/---

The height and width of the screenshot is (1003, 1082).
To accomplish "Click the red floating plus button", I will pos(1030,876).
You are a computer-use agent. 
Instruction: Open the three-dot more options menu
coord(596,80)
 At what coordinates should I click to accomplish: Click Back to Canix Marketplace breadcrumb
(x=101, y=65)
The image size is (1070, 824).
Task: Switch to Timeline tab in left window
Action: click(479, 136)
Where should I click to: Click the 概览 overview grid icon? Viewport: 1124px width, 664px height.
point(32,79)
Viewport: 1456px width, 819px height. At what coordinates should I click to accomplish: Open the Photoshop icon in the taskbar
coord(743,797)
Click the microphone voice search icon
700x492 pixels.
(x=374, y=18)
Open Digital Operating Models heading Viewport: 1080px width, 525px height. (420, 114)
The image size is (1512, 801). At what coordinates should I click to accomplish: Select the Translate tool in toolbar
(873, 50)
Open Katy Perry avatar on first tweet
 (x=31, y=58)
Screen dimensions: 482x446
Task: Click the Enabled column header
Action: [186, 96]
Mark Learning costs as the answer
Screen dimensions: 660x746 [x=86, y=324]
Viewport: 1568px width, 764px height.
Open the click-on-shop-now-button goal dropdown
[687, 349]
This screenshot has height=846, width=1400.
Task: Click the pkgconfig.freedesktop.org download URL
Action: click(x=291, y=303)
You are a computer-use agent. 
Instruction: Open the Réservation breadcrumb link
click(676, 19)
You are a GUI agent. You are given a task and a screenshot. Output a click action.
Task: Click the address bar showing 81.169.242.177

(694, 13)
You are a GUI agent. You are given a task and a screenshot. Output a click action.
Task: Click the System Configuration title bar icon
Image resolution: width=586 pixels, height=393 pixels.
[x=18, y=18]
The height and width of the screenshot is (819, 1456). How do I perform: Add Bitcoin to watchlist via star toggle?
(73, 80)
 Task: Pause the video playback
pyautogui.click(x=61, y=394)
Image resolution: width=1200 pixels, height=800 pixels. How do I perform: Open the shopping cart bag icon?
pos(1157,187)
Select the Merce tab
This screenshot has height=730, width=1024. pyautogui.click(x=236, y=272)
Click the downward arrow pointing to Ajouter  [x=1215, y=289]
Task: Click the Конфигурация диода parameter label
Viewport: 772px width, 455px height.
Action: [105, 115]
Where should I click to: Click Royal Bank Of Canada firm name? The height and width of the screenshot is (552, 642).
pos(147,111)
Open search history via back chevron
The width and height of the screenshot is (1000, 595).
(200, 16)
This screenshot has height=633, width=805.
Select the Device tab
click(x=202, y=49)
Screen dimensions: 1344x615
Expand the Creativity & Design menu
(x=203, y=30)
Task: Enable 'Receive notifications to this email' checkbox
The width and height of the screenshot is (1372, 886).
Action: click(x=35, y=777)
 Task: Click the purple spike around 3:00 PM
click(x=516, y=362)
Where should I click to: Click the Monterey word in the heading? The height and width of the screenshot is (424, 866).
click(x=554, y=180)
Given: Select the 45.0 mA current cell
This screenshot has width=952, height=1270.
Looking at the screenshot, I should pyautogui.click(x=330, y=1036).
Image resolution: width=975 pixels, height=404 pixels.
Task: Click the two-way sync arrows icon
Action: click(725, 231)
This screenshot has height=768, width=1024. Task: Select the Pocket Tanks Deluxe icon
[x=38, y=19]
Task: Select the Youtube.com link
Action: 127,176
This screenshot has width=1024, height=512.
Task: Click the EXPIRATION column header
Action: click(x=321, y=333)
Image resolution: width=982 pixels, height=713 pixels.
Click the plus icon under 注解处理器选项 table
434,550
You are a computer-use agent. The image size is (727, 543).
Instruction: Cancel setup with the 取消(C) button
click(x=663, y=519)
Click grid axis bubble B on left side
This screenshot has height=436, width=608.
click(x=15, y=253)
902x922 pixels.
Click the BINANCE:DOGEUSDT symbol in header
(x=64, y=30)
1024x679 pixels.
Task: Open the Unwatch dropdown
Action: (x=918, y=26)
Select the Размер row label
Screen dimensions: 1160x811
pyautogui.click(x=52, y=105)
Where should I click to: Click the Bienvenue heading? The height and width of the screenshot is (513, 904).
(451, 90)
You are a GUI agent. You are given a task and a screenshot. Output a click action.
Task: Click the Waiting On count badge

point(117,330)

\---

→ What needs to be done
Write every line of the material out again exactly.

→ Reply to the task
The height and width of the screenshot is (1003, 1082).
To accomplish "Click the red floating plus button", I will pos(1030,876).
You are a computer-use agent. 
Instruction: Open the three-dot more options menu
coord(596,80)
 At what coordinates should I click to accomplish: Click Back to Canix Marketplace breadcrumb
(x=101, y=65)
The image size is (1070, 824).
Task: Switch to Timeline tab in left window
Action: click(479, 136)
Where should I click to: Click the 概览 overview grid icon? Viewport: 1124px width, 664px height.
point(32,79)
Viewport: 1456px width, 819px height. At what coordinates should I click to accomplish: Open the Photoshop icon in the taskbar
coord(743,797)
Click the microphone voice search icon
700x492 pixels.
(x=374, y=18)
Open Digital Operating Models heading Viewport: 1080px width, 525px height. (420, 114)
The image size is (1512, 801). At what coordinates should I click to accomplish: Select the Translate tool in toolbar
(873, 50)
Open Katy Perry avatar on first tweet
 (x=31, y=58)
Screen dimensions: 482x446
Task: Click the Enabled column header
Action: [186, 96]
Mark Learning costs as the answer
Screen dimensions: 660x746 [x=86, y=324]
Viewport: 1568px width, 764px height.
Open the click-on-shop-now-button goal dropdown
[687, 349]
This screenshot has height=846, width=1400.
Task: Click the pkgconfig.freedesktop.org download URL
Action: click(x=291, y=303)
You are a computer-use agent. 
Instruction: Open the Réservation breadcrumb link
click(676, 19)
You are a GUI agent. You are given a task and a screenshot. Output a click action.
Task: Click the address bar showing 81.169.242.177

(694, 13)
You are a GUI agent. You are given a task and a screenshot. Output a click action.
Task: Click the System Configuration title bar icon
Image resolution: width=586 pixels, height=393 pixels.
[x=18, y=18]
The height and width of the screenshot is (819, 1456). How do I perform: Add Bitcoin to watchlist via star toggle?
(73, 80)
 Task: Pause the video playback
pyautogui.click(x=61, y=394)
Image resolution: width=1200 pixels, height=800 pixels. How do I perform: Open the shopping cart bag icon?
pos(1157,187)
Select the Merce tab
This screenshot has height=730, width=1024. pyautogui.click(x=236, y=272)
Click the downward arrow pointing to Ajouter  [x=1215, y=289]
Task: Click the Конфигурация диода parameter label
Viewport: 772px width, 455px height.
Action: [105, 115]
Where should I click to: Click Royal Bank Of Canada firm name? The height and width of the screenshot is (552, 642).
pos(147,111)
Open search history via back chevron
The width and height of the screenshot is (1000, 595).
(200, 16)
This screenshot has height=633, width=805.
Select the Device tab
click(x=202, y=49)
Screen dimensions: 1344x615
Expand the Creativity & Design menu
(x=203, y=30)
Task: Enable 'Receive notifications to this email' checkbox
The width and height of the screenshot is (1372, 886).
Action: click(x=35, y=777)
 Task: Click the purple spike around 3:00 PM
click(x=516, y=362)
Where should I click to: Click the Monterey word in the heading? The height and width of the screenshot is (424, 866).
click(x=554, y=180)
Given: Select the 45.0 mA current cell
This screenshot has width=952, height=1270.
Looking at the screenshot, I should pyautogui.click(x=330, y=1036).
Image resolution: width=975 pixels, height=404 pixels.
Task: Click the two-way sync arrows icon
Action: click(725, 231)
This screenshot has height=768, width=1024. Task: Select the Pocket Tanks Deluxe icon
[x=38, y=19]
Task: Select the Youtube.com link
Action: 127,176
This screenshot has width=1024, height=512.
Task: Click the EXPIRATION column header
Action: click(x=321, y=333)
Image resolution: width=982 pixels, height=713 pixels.
Click the plus icon under 注解处理器选项 table
434,550
You are a computer-use agent. The image size is (727, 543).
Instruction: Cancel setup with the 取消(C) button
click(x=663, y=519)
Click grid axis bubble B on left side
This screenshot has height=436, width=608.
click(x=15, y=253)
902x922 pixels.
Click the BINANCE:DOGEUSDT symbol in header
(x=64, y=30)
1024x679 pixels.
Task: Open the Unwatch dropdown
Action: (x=918, y=26)
Select the Размер row label
Screen dimensions: 1160x811
pyautogui.click(x=52, y=105)
Where should I click to: Click the Bienvenue heading? The height and width of the screenshot is (513, 904).
(451, 90)
You are a GUI agent. You are given a task and a screenshot. Output a click action.
Task: Click the Waiting On count badge

point(117,330)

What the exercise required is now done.